Jacob Rodrigues Pereira or Jacob Rodrigue Péreire (April 11, 1715 – September 15, 1780) was a Portuguese Jewish educator and academic. He was the first teacher of deaf patients in France.

==Biography==
Jacob Rodrigues Pereira was born in Peniche, Portugal, a descendant of a Portuguese Crypto-Jewish family from Chacim, Trás-os-Montes. His baptismal name was Francisco António Rodrigues, and his parents were João Lopes Dias and Leonor Rodrigues Pereira. In about 1741 he and his mother and siblings moved to Bordeaux and returned to Judaism; he adopted the name Jacob and his mother Abigail Rivka Rodrigues.

=== Deaf education ===
Pereira formulated signs for numbers and punctuation and adapted Juan Pablo Bonet's manual alphabet by adding 30 handshapes, each corresponding to a sound instead of to a letter.
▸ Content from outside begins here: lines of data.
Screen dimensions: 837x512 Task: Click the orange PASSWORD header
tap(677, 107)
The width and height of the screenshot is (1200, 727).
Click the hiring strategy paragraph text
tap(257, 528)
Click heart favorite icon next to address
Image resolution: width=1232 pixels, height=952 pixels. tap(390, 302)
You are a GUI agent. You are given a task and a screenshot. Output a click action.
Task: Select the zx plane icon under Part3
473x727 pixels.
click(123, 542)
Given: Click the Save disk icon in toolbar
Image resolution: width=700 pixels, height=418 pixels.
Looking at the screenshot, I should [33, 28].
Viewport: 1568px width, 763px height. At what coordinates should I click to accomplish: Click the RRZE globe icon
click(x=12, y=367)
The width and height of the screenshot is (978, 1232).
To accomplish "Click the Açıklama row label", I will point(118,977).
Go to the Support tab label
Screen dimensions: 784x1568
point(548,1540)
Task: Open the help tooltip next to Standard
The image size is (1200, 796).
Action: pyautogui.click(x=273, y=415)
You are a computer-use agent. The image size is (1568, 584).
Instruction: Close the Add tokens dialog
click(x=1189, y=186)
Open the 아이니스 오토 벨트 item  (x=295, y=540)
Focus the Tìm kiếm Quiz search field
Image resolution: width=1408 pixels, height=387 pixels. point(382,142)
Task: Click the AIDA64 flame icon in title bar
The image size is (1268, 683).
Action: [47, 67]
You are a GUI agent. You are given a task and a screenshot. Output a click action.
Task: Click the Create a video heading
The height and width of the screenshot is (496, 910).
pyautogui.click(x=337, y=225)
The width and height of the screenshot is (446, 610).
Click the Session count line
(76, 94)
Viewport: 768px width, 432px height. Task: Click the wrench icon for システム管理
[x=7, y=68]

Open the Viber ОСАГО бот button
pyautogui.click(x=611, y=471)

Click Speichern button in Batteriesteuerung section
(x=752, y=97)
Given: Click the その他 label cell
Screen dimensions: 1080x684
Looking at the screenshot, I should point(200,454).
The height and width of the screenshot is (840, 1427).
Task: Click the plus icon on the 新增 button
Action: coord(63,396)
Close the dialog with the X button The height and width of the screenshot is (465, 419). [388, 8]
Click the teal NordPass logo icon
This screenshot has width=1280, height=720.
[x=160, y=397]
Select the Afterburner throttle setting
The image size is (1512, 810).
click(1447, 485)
He is therefore seen as one of the inventors of manual language for the deaf, though he did not invent it in its entirety. The manual alphabet has roots dating back to medieval Catholic monasteries, though Pereira did adapt the Spanish manual alphabet published (though plagiarized) by Juan Pablo Bonet to better fit the French language.

He is sometimes miscredited with being the first person to teach a non-verbal deaf person to speak, when in fact, Pedro Ponce de León is more reliably credited as the first back in the sixteenth century. Pereira claimed to have taught a deaf student, though he had actually been instructed by deaf monk, Étienne de Fay. He exhibited his "accomplished" students (ones who had partial hearing, but concealed this fact) in demonstrations.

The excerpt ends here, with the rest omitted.